With recent advancements in additive manufacturing, Selective Laser Melting (SLM) is emerging as an unconventional manufacturing process of exceptional flexibility capable to fabricating any complex part without requiring expensive fixtures, tooling, mold or any other additional auxiliary with a very short lead time from design conceptualization to fabrication. Very few reports are available on the effect of heat treatment on mechanical and corrosion properties of SLM 15-5 Precipitation Hardening (PH) stainless steel. Herein, microstructural evolution and its correlation with various mechanical and corrosion properties of heat treated SLM 15-5 PH stainless steel are investigated to widen the application of SLM parts for industrial usages.

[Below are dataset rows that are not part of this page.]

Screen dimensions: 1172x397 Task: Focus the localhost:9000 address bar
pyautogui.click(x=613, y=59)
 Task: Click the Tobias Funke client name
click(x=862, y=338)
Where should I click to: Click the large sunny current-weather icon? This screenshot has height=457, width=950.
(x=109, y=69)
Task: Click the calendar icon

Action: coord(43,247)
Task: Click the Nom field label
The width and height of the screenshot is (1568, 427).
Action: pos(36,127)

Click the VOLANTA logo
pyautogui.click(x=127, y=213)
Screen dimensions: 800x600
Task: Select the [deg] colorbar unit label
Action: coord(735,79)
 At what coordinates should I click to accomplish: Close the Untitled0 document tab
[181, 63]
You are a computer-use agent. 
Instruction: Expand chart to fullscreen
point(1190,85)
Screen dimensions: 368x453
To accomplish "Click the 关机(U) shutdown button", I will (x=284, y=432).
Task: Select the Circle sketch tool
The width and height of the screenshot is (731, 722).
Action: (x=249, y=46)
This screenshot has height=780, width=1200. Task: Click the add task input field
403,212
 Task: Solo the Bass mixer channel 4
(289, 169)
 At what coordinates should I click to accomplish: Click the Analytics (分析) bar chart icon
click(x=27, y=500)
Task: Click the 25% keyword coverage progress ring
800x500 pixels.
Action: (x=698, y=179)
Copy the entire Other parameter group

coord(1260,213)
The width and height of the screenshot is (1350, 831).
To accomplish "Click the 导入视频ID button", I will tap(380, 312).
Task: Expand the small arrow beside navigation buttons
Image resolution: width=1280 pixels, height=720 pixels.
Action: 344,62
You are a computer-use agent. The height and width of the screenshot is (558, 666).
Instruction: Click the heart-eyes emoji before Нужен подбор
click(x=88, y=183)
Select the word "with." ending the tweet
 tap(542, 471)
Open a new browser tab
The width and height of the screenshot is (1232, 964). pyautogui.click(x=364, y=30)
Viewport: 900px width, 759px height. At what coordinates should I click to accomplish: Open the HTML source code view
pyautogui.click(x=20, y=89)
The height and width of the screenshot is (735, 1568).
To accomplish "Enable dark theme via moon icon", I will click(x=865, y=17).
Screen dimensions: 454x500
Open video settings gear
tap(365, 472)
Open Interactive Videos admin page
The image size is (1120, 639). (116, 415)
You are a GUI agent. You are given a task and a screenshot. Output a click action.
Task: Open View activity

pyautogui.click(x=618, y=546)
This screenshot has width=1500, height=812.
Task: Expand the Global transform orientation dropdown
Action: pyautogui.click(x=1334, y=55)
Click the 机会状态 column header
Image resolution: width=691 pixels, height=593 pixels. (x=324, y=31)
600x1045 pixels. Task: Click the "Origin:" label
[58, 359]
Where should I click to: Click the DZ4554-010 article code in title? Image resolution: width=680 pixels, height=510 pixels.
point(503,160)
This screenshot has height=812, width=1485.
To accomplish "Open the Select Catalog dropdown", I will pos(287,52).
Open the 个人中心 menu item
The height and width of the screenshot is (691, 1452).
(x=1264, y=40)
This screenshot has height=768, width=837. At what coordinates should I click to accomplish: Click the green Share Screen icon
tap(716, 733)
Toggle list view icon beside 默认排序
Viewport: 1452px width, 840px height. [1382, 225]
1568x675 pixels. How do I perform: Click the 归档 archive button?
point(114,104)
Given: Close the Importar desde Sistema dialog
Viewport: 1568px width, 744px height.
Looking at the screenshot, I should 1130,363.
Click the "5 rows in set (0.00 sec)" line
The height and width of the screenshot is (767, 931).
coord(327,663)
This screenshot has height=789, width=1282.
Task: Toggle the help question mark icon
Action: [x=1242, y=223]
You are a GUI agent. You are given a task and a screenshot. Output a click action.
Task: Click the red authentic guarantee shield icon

Results show, standard aging condition (H900) increases yield strength, hardness and corrosion resistance through the formation of fine spherical epsilon-Cu-rich precipitates (similar to 15 nm), but makes the specimens brittle resulting in an increase in wear rate and a decrease in impact energy. Combined effects of coarsening of elliptical epsilon-Cu-rich precipitates and increase in reverted austenite phase in overaging (H1150) make the specimen ductile having relatively low yield strength, hardness, wear rate but high impact energy. Solution annealing was found to reduce anisotropy in mechanical properties through the homogenization of microstructure. Higher aging temperature and longer soaking time doesn't have significant impact on different mechanical properties but deteriorates the corrosion properties. Solution annealing before aging is recommended for the homogeneity in microstructure. Present findings can be used as a guideline to select proper post heat treatment for SLM 15-5 PH stainless steel to impart application oriented mechanical and corrosion properties.